Wij hebben geëvalueerd hoe het tot nu toe ging en hoe de verdeling is, of een en ander naar wens verloopt en of daarmee wordt ingespeeld op de behoeftes in de verschillende regio's. Dat is zo gebleken. Er was een aantal knelpunten. Daarover is een beleidsmatig debat gevoerd met de Kamer. Naar aanleiding daarvan is deze wijziging voorgesteld. Op een aantal plekken krijgt het personenvervoer in de spits voorrang op het goederenvervoer. Op andere plekken is dat helemaal niet nodig gebleken. Waarom zou ik nu een wijziging aanbrengen die vervolgens tot gevolg heeft dat de precaire verhoudingen tussen personenvervoer en goederenvervoer veranderen, wellicht nog ten nadele van het goederenvervoer, terwijl er geen probleem was aan de andere kant? Dat heeft niets te maken met minder ambities op het gebied van de reiziger centraal, maar met het feit dat problemen moeten worden opgelost op het moment dat die zich daadwerkelijk voordoen.

De heer Slob (ChristenUnie):

Natuurlijk moeten problemen worden opgelost als zij zich voordoen, maar deze regelgeving is nu juist bedoeld om helderheid te creëren op het moment dat problemen ontstaan.

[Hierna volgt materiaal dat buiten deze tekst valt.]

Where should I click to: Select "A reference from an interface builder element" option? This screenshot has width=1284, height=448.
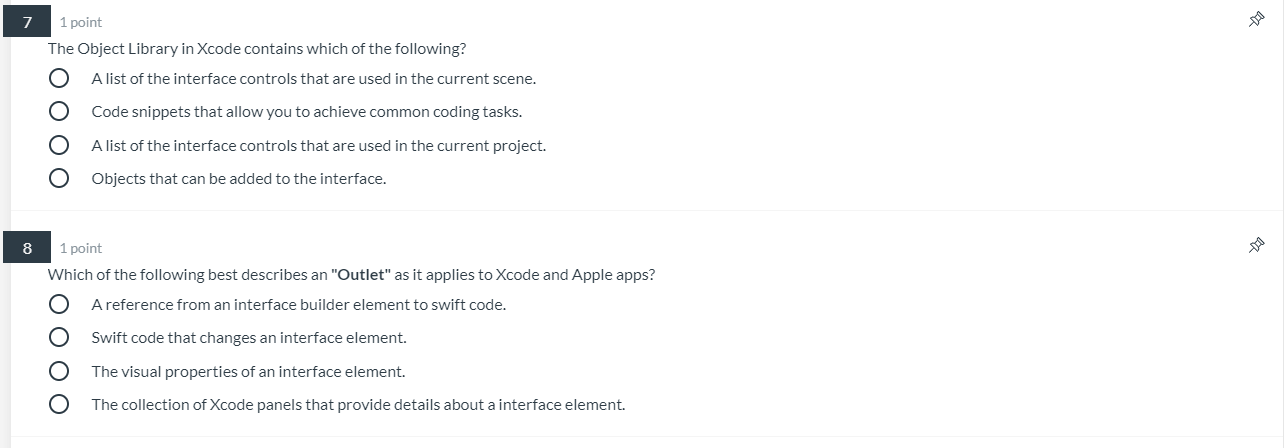[59, 304]
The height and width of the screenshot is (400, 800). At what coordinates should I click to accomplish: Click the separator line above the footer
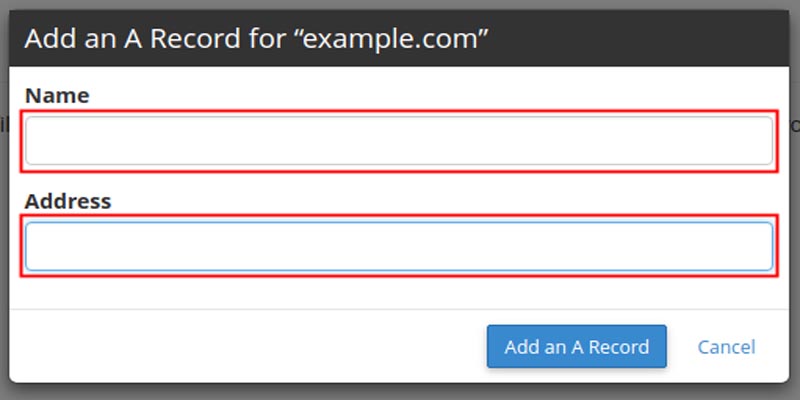coord(399,309)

Ik heb aangegeven dat in artikel 8 de minimale capaciteit voor het goederenvervoer netjes is geregeld. Wij zitten daar nog niet aan. In dat opzicht is er inderdaad geen probleem. Als er wel een probleem komt, dan weten wij met elkaar precies wat wij willen. Op basis daarvan moeten wij vervolgens handelen. De regelgeving moet daartoe helder zijn. Als wij helemaal niets op papier zetten, dan kunnen wij van alles blijven doen en wordt er incidenteel gereageerd. Ik wil helderheid in die kaders. Daarom wil ik dat nu op papier hebben staan. Ik hoop ook dat het niet echt een probleem zal opleveren, maar op het moment dat er wel een probleem komt, garanderen deze papieren dat wij in beweging komen en de goede besluiten nemen, los van het feit dat u niet veel geld heeft om wat te doen, maar dat laat ik even buiten beschouwing.

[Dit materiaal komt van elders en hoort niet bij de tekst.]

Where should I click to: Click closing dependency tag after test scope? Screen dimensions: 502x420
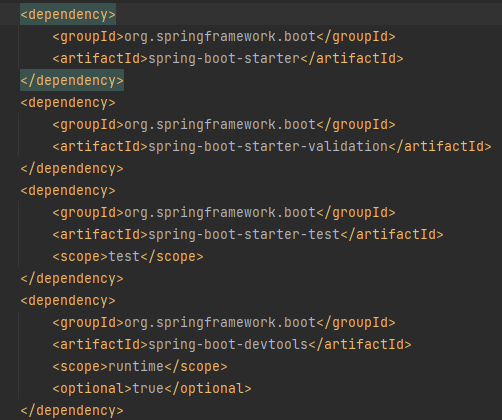click(x=72, y=279)
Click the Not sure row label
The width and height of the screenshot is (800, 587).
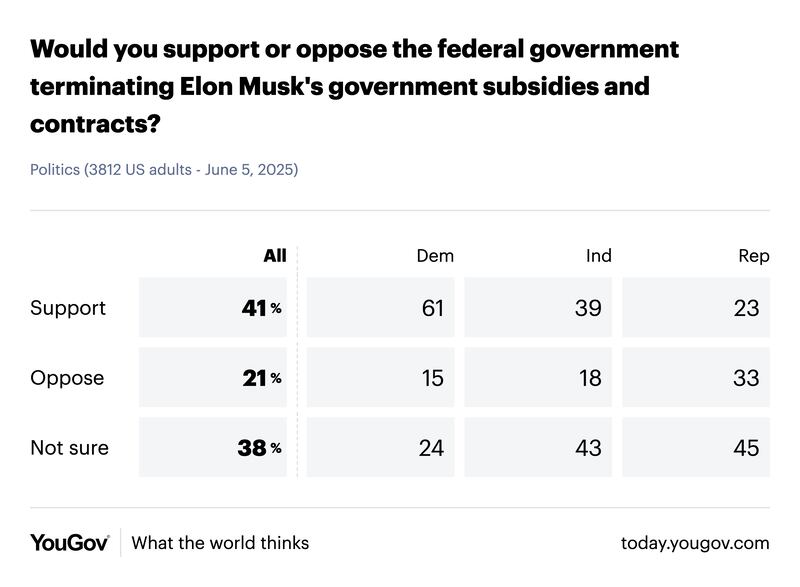click(70, 448)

Minister Schultz van Haegen-Maas Geesteranus:

Ik heb het gevoel dat ik in herhaling verval. Nogmaals, ik vind niet dat dit het moment en de plek is om dat te regelen, maar dat je dat moet doen op het moment dat je weer je dienstregeling gaat aanpassen als het gaat om het Programma Hoogfrequent Spoor. Als het hebt over een nieuwe concessieverlening en al dat soort zaken, ga je weer opnemen hoe je de nieuwe capaciteitsverdeling gaat doen. Ik wil mezelf niet herhalen.

Ik heb nog twee vragen openstaan van de heer Aptroot.

De heer Monasch (PvdA):

De benadering van de minister spreekt mij in ieder geval wel aan om te kijken wat de behoefte is. Er ligt een duidelijke norm voor één keer per uur. Mag ik het verschil zo duiden dat de minister waar de motie vraagt om een hogere normstelling – niet om de behoefte aan te passen – zegt dat er een duidelijke norm is, namelijk één keer per uur, en dat wij van daaruit vervolgens inspelen op de behoefte die voorkomt?

Minister Schultz van Haegen-Maas Geesteranus:

Ja, dat klopt.

De heer Aptroot had nog gevraagd naar de capaciteit van de Betuweroute in Duitsland. Dat is ook met Duitsland besproken. Dat gaat ook door, zoals ik ook al eerder in de commissie heb aangegeven.

Zijn vraag of er altijd evenveel capaciteit voor iedereen beschikbaar zal zijn, heb ik net beantwoord.

Tot slot de rol van ProRail bij de capaciteitsverdeling. Ik denk dat dat ook een vraagstuk is waarnaar wij weer eens opnieuw moeten gaan kijken, want ProRail heeft inderdaad ook nog een belanghebbendenrol, namelijk 30% van het onderhoud dat daar ook moet worden ingepland. Ik denk dat dit een van de dingen is waar ik ook op terug zal komen naar aanleiding van mijn brief over hoe wij het überhaupt moeten gaan organiseren met de ordening, het spoorbedrijf en ProRail. Dus dat is iets waarop ik nog wel terug zal komen om te kijken of dit nu een onoverkomelijk probleem is of niet.

Voorzitter, ik ben daarmee door de beantwoording van mijn vragen heen.

De heer Slob (ChristenUnie):

Ik ben uiteraard teleurgesteld in de beoordeling van de eerste drie moties, maar die van de laatste was zeer ruimhartig. Als de minister deze motie zo zal uitvoeren als die is verwoord, kan ik de motie intrekken.

De beraadslaging wordt gesloten.

De voorzitter:

Aangezien de motie-Slob (29893, nr. 117) is ingetrokken, maakt zij geen onderwerp van behandeling meer uit.

Over de overige moties zal volgende week dinsdag worden gestemd.

De vergadering wordt enkele ogenblikken geschorst.